Bir sabah, yine zil çaldı. Zürafa öğretmen, uzun boyuyla sınıfa girdi. Bugün yazılı sınavları vardı. Öğretmen, kağıtları dağıttı ve sınav başladı. Sınav dersleri Türkçe, Almanca ve matematikti. Sınav süresi 95 dakikaydı. Ancak başta panda olmak üzere herkes sınavı 15 dakika içinde tamamladı.
Öğretmen, bu duruma çok şaşırmıştı. Sınav kağıtlarını kontrol ettiğinde ise herkesin notunun 95 ve üzeri olduğunu gördü. Bunun üzerine sınıfa dönerek bu kadar yüksek notları nasıl aldıklarını ve sınavı nasıl bu kadar kısa sürede bitirdiklerini sordu. Aslan, elini kaldırıp söze başladı:
“Öğretmenim, biz tüm sınıf olarak bir grup kurduk ve birlikte yazılı çalışmalar yaptık. İki ay boyunca düzenli olarak çalıştık.” dedi.
Öğretmen, bu açıklamayı pek anlamasa da kabul etti. Aradan zaman geçti ve bu sefer bir test sınavı yapıldı. Zürafa öğretmen yine sınıfa geldi, kağıtları dağıttı ve sınav başladı. Süre yine 95 dakikaydı ve sınavda üç dersin soruları vardı. Ancak, bu kez sınavın sonuna gelinmiş olmasına rağmen hiç kimse sınavı bitirememişti.

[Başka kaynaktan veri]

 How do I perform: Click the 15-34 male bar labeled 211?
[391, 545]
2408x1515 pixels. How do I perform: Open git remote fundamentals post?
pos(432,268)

Öğretmen, kağıtları topladı ve kontrol ettiğinde bir kişinin bile beş doğru yapamadığını fark etti. Bu durum karşısında oldukça şaşkındı. O sırada fil, elini kaldırarak konuşmaya başladı:
“Öğretmenim, biz fen dersine değil İngilizce fen dersine; sosyal bilgiler dersine değil İngilizce sosyal bilgiler dersine; İngilizce matematiğe değil Türkçe matematiğe çalışmışız.” dedi.
Sınıfın en çalışkanı olan kunduz bile sadece iki doğru yapabilmişti. Öğretmen, bu duruma anlam veremese de yine de kabul etmek zorunda kaldı.